TASK ITEM
What are the lines, word for word, from the line with "[Seguinos en Facebook] (864, 1125)" up to and including the line with "Qatar (10, 1194)" in the records below? Omit the pictures.

SUPPLIED DATA
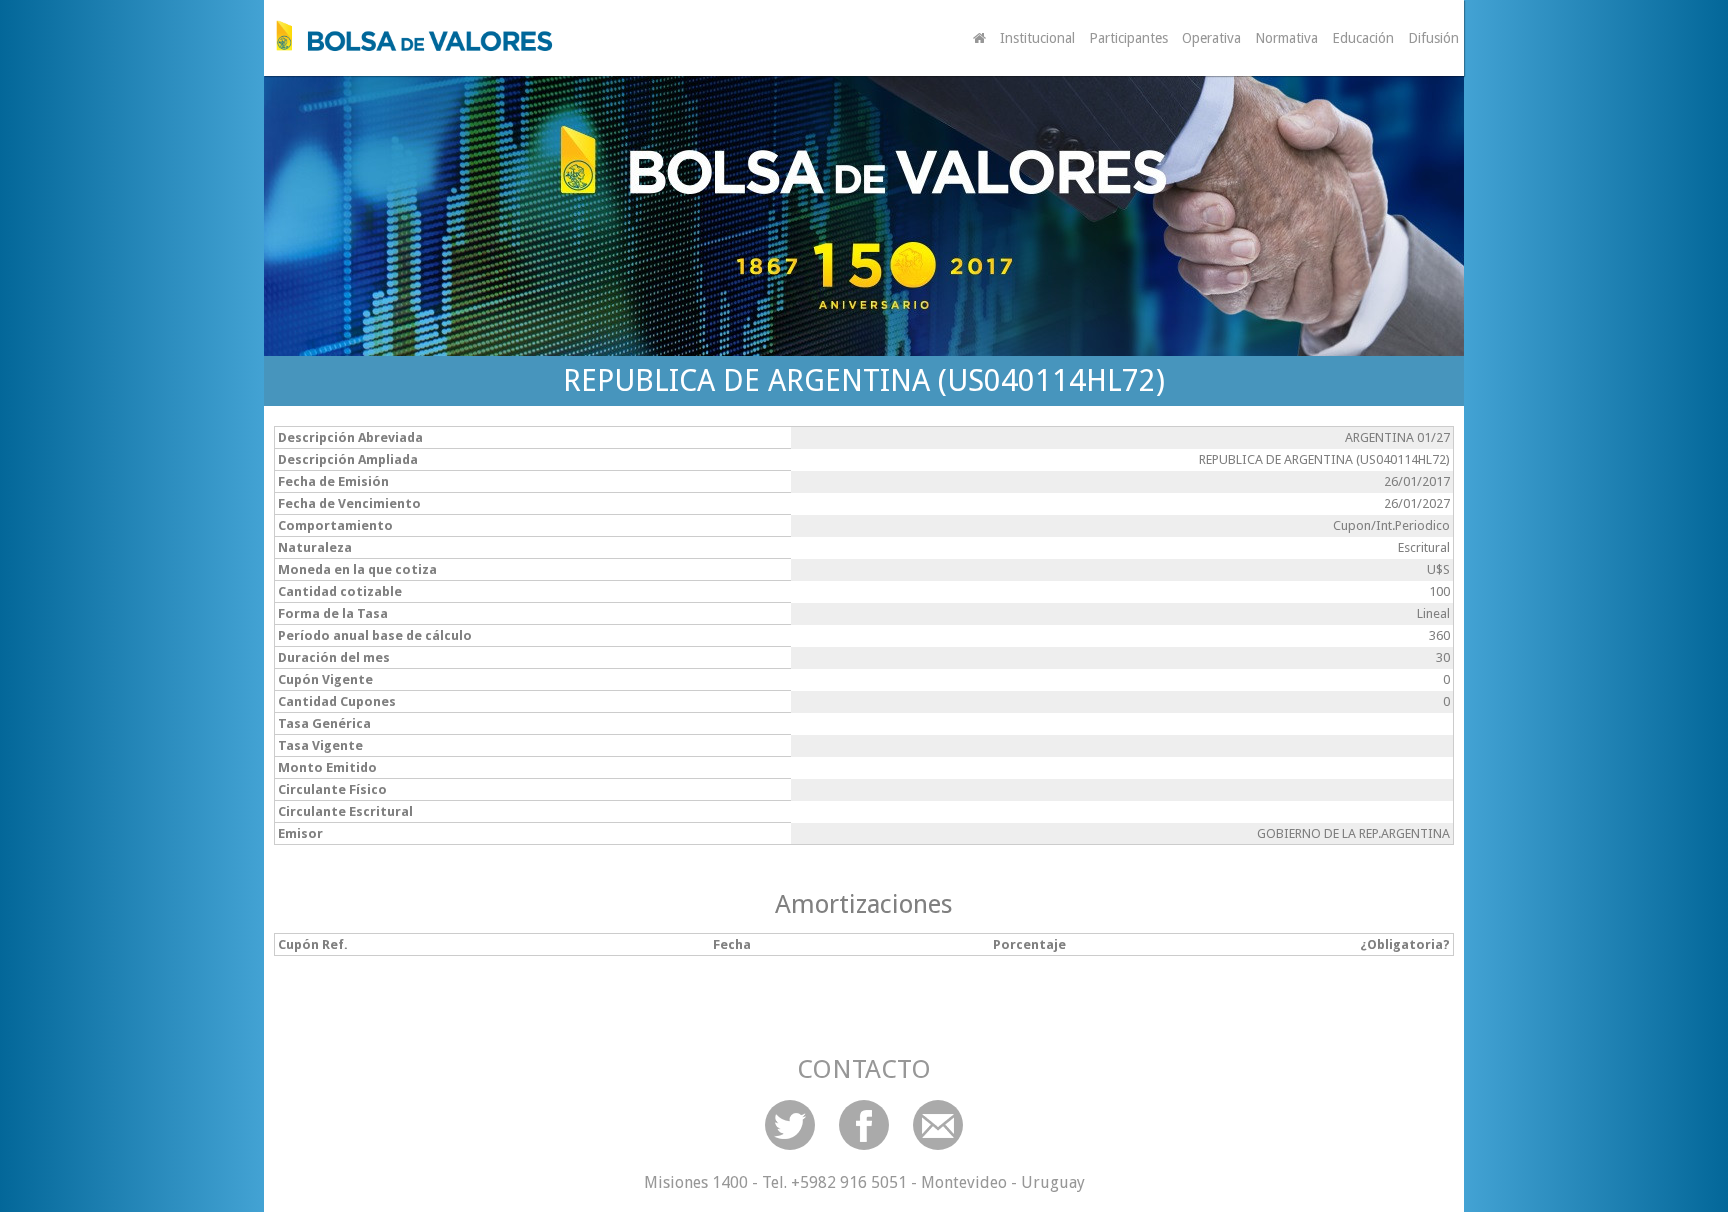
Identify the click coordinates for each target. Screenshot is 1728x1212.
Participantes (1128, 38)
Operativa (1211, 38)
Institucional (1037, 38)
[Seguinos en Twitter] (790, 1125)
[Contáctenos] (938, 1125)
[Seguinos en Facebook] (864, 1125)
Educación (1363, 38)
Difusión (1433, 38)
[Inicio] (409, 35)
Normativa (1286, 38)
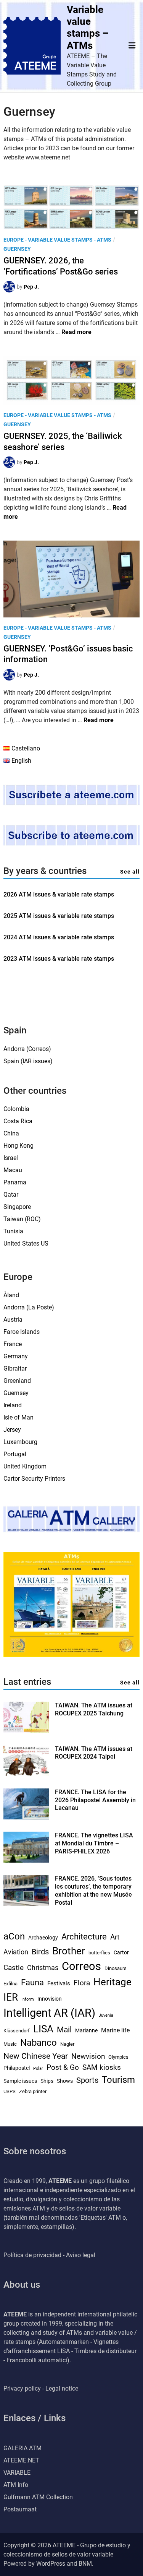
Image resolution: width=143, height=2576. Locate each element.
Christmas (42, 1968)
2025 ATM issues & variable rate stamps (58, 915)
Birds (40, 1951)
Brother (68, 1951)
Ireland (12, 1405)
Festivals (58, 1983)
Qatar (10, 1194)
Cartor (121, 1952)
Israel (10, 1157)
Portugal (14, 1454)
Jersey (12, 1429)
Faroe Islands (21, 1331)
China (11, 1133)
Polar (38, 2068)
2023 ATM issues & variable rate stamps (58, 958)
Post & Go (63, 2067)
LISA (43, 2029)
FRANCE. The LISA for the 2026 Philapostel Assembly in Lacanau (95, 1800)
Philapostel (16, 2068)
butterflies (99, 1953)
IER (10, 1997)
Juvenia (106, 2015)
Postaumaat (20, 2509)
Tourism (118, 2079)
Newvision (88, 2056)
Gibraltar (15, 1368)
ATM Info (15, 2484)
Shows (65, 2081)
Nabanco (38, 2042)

* * *

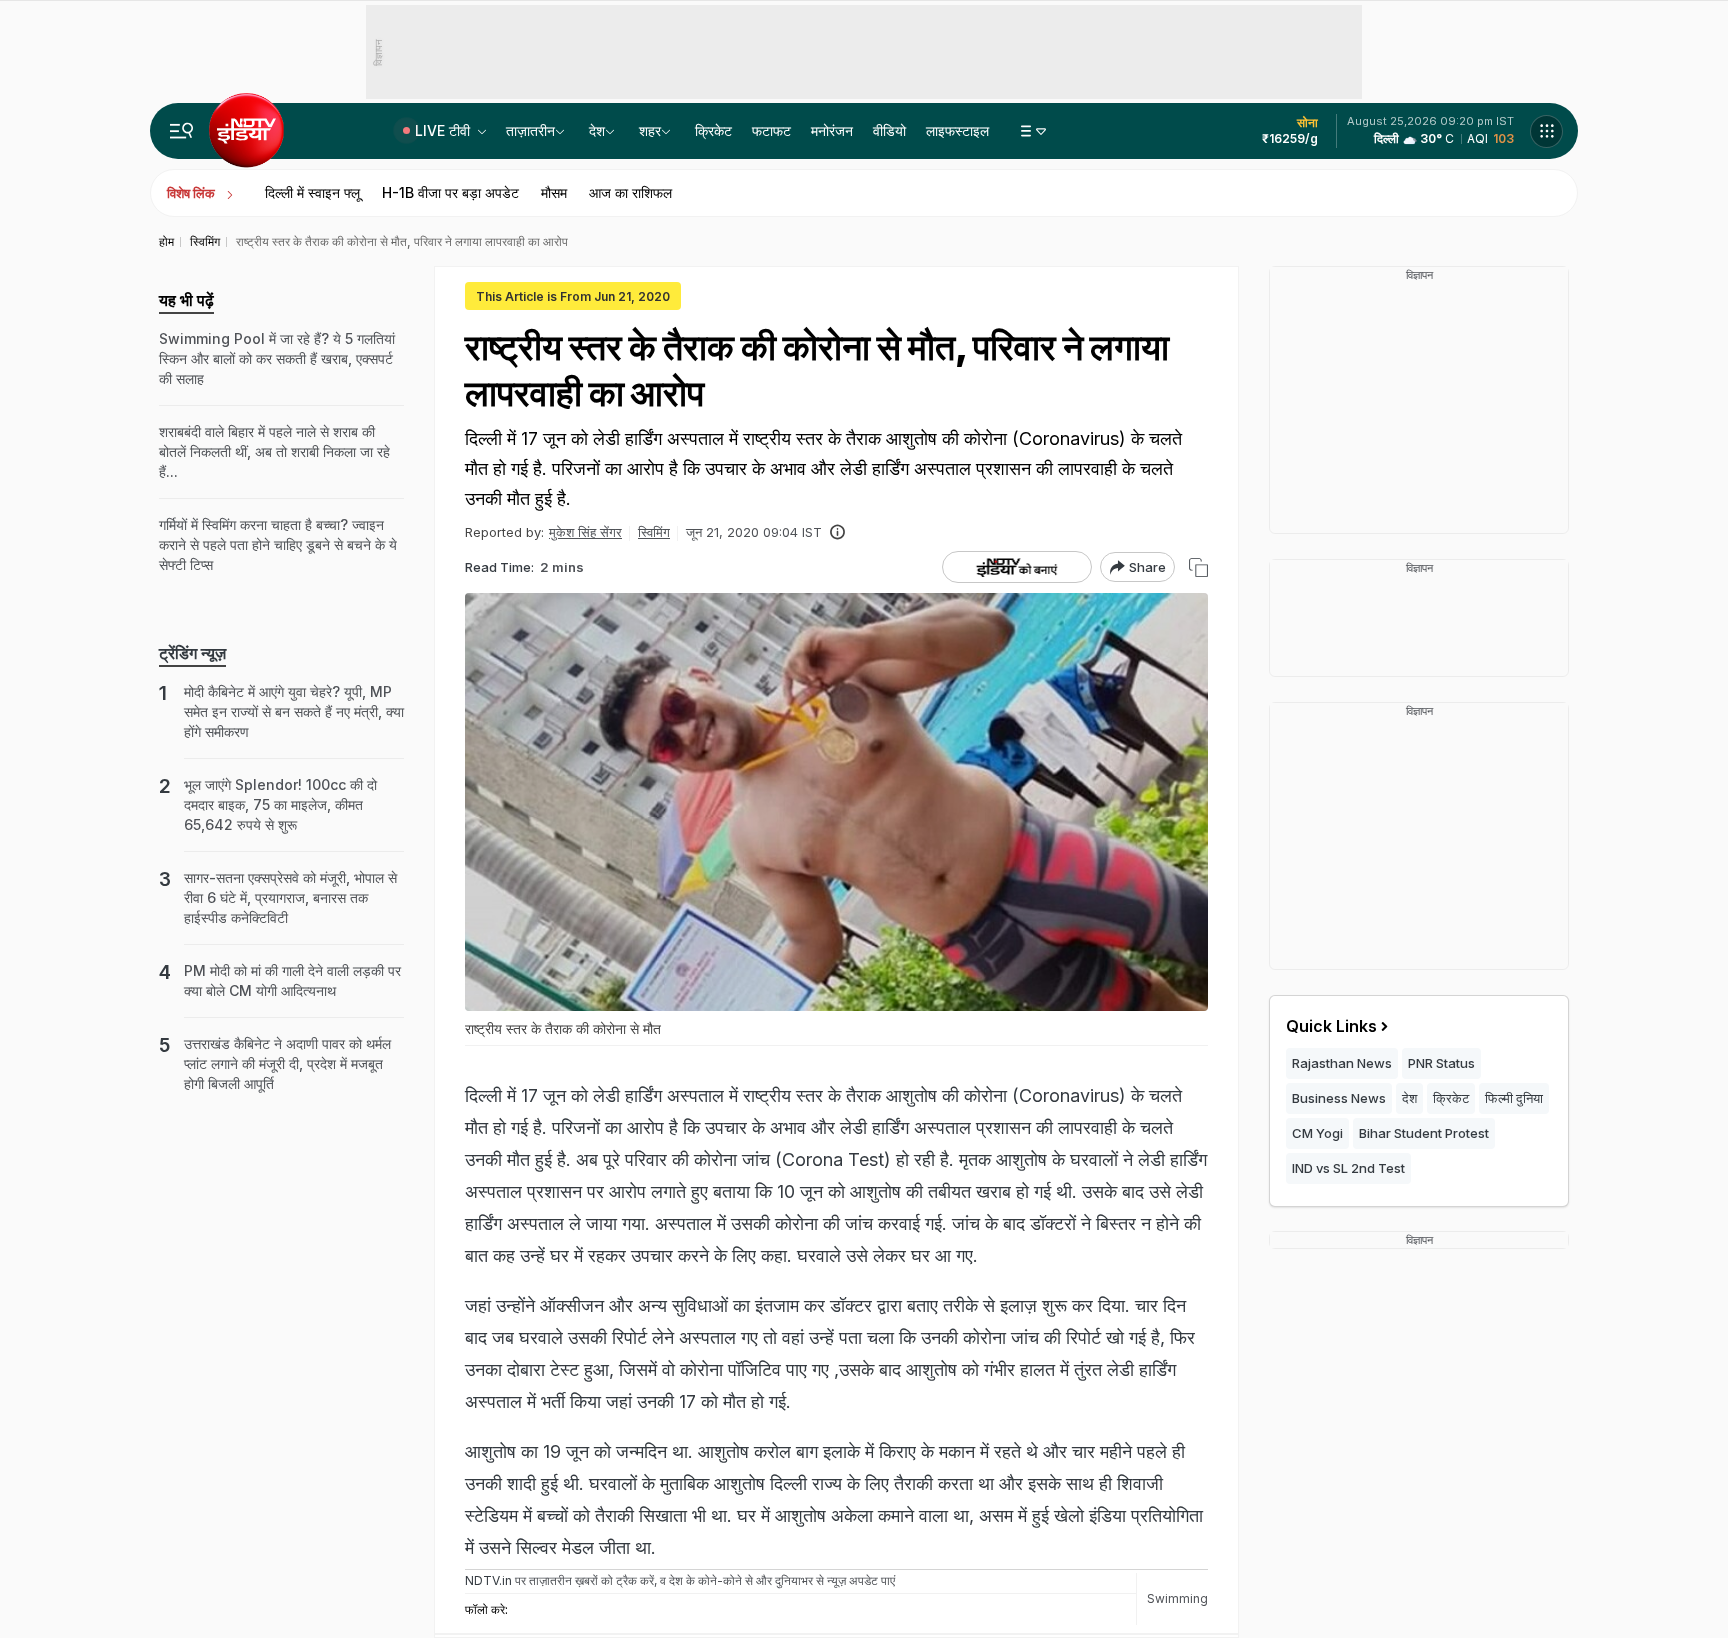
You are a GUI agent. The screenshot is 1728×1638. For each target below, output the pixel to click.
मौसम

SOLUTION
[Seguinos en Facebook] (864, 1125)
Educación (1363, 38)
Difusión (1433, 38)
[Inicio] (409, 35)
Normativa (1286, 38)
Image resolution: width=143, height=2576. Locate each element.
Christmas (42, 1968)
2025 ATM issues & variable rate stamps (58, 915)
Birds (40, 1951)
Brother (68, 1951)
Ireland (12, 1405)
Festivals (58, 1983)
Qatar (10, 1194)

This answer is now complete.